The nAChRs act upstream of the NO-cGMP signaling in the LTM formation process (A) Effects of SNAP, NOR-3, and 8br-cGMP paired with 1-trial conditioning on 1-day retention. Crickets in three groups were each injected with 3 µL of saline containing SNAP (200 µM), NOR-3 (40 µM) or 8br-cGMP (200 µM) at 20 min prior to single-trial conditioning. Relative preference between the rewarded odor and control odor was tested before training and at 1 day after training. (B) Effects of co-injection of an agonist/antagonist of nAChR and an inhibitor/accelerator of NO-cGMP signaling on 1-day retention. Crickets in four groups were individually co-injected at 20 min before single-trial conditioning with 3 µL of saline containing one of the following pairs of chemicals: nicotine (10 µM) and L-NAME (400 µM), nicotine (10 µM) and ODQ (200 µM), NOR-3 (40 µM) and MLA (100 µM), and 8br-cGMP (200 µM) and MLA (100 µM). Relative preference between the rewarded odor and control odor was tested before and at 1 day after training.
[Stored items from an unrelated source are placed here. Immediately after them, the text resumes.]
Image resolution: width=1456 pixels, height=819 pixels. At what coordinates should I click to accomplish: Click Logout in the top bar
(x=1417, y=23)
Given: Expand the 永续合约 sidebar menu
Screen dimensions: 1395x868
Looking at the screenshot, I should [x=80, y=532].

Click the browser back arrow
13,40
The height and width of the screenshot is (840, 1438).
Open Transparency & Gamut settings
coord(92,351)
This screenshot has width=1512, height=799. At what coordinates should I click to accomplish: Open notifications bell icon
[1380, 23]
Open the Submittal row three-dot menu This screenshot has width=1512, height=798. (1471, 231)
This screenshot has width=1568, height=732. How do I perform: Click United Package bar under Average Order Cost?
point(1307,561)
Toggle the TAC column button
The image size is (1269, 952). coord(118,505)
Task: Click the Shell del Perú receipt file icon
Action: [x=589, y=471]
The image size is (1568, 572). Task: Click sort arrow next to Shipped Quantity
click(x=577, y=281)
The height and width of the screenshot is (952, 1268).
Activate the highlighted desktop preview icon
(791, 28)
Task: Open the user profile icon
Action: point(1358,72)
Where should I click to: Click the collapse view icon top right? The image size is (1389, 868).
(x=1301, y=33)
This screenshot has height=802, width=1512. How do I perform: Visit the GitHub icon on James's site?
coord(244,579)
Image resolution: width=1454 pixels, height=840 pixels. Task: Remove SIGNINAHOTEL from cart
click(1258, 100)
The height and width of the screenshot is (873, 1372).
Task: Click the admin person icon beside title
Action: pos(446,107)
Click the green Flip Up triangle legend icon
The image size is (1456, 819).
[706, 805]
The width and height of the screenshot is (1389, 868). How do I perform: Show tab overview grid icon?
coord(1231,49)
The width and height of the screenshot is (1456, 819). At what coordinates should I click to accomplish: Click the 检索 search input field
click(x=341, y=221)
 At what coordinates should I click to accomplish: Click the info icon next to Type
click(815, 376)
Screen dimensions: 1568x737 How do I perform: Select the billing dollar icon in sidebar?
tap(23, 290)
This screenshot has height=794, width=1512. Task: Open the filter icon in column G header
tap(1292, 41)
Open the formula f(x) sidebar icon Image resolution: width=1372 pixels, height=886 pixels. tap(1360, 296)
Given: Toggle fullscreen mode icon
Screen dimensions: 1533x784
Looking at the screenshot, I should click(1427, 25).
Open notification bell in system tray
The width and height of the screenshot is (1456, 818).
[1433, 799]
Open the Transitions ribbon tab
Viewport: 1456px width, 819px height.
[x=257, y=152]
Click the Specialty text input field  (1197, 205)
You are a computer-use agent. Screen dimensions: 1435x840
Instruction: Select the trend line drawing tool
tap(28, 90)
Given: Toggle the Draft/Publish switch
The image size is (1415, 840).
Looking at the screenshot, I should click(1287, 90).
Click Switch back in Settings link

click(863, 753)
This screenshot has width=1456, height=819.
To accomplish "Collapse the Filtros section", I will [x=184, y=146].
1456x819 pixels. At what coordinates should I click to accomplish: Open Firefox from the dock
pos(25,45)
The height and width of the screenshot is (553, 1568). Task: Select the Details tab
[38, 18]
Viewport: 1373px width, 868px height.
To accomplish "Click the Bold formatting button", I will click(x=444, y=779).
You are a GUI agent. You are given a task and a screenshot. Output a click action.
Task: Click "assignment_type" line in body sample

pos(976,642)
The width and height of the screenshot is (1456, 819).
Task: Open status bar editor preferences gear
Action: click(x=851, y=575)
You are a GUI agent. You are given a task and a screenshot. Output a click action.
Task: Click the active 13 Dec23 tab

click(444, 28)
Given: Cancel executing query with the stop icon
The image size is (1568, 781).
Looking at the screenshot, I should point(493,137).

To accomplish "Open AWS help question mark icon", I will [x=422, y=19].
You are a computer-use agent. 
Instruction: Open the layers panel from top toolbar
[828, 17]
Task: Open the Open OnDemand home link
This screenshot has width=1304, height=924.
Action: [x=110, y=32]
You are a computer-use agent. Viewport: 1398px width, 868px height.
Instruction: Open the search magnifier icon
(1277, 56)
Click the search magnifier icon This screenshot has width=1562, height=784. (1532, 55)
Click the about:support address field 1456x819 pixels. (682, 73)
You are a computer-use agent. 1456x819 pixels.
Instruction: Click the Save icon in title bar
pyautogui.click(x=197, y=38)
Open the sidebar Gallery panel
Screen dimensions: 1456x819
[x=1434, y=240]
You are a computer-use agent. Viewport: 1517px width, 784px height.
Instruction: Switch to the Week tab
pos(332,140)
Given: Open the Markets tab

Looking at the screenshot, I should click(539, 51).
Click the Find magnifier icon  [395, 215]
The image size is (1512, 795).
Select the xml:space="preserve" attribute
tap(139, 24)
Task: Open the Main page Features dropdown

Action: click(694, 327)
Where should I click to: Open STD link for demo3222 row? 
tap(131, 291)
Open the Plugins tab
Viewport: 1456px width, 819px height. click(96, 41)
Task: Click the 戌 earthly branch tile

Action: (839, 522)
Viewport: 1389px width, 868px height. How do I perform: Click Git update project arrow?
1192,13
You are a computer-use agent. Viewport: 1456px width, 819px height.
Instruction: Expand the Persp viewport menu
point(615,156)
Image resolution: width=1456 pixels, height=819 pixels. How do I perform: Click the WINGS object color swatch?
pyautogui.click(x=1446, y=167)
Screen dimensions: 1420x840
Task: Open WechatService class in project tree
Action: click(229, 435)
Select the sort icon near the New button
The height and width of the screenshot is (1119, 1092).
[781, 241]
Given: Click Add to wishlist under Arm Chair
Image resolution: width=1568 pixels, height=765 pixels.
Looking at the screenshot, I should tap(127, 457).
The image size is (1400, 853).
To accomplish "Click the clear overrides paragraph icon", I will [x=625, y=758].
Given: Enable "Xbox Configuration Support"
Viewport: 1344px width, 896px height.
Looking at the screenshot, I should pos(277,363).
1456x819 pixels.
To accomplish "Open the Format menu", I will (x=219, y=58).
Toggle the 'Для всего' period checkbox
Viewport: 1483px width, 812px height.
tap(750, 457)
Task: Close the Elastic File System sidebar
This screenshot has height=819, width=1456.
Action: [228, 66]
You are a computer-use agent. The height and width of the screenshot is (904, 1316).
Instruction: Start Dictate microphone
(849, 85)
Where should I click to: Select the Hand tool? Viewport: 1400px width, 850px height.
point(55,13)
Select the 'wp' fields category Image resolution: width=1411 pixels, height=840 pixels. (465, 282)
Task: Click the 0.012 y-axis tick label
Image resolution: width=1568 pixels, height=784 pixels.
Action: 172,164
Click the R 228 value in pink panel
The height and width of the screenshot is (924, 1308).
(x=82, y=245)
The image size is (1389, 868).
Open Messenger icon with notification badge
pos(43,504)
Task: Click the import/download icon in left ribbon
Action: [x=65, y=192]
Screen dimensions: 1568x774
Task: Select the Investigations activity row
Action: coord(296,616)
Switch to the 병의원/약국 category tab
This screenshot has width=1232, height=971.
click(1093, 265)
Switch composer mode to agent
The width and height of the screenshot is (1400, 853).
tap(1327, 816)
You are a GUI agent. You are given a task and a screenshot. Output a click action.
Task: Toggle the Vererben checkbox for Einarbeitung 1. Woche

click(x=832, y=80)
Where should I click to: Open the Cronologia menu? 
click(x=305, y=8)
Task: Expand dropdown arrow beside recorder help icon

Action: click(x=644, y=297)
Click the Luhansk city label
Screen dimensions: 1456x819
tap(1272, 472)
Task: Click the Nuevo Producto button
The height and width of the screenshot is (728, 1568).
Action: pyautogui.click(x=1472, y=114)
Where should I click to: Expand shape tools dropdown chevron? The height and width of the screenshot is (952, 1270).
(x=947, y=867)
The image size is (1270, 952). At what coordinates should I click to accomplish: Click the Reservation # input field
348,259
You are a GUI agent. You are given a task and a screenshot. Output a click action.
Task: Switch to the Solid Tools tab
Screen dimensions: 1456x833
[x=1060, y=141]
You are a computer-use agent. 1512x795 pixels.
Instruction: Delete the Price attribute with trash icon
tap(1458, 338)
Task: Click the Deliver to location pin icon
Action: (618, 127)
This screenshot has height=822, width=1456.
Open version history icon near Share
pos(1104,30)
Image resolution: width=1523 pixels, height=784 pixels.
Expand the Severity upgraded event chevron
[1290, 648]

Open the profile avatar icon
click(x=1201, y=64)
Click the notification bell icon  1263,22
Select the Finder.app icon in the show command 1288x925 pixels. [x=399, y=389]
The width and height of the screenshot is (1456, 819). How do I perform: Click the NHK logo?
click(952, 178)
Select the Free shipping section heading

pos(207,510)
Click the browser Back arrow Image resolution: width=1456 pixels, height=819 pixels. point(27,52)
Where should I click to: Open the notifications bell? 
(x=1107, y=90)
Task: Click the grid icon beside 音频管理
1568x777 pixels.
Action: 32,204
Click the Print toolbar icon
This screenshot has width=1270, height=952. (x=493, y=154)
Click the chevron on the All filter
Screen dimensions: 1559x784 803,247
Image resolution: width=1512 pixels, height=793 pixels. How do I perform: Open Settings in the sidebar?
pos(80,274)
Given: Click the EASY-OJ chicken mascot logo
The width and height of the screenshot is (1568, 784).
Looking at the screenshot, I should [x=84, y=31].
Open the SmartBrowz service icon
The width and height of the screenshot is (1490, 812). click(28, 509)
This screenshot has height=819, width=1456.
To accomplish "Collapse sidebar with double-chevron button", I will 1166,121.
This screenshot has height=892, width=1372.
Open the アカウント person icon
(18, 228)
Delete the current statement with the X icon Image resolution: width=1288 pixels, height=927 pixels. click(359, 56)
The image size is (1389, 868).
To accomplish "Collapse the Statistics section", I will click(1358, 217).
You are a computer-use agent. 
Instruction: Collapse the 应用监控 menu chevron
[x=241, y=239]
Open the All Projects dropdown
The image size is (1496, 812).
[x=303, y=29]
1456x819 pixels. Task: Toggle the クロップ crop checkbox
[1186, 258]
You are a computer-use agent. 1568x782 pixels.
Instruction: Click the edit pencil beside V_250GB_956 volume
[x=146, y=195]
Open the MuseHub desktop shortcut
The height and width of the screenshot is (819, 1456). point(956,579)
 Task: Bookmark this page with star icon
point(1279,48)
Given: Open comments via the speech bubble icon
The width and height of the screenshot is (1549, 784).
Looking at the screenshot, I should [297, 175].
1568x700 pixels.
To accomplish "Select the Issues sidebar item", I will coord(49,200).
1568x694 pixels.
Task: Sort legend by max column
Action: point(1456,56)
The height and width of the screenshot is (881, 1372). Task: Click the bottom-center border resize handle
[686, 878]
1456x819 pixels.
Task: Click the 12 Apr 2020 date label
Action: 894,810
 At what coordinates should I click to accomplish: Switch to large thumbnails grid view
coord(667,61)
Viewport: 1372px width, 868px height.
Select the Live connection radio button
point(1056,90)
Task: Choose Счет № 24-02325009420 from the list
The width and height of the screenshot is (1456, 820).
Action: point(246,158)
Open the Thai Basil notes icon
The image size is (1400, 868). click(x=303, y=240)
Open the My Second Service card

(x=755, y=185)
PIs for the rewarded odor before (white boxes) and after (grey boxes) training are shown as box and whisker diagrams. The individual data was color-coded according to the CS used for conditioning (apple: black dot, banana: open circle). Odor preferences before and after training were compared by the WCX test. The arrows in the graph (A) indicate the results of comparison by the M-W test, between that group and the saline group in Figure 1A, at 1 day after training. The results of statistical comparisons are shown by asterisks (***p < 0.001, **p < 0.01, *p < 0.05, NS p > 0.05).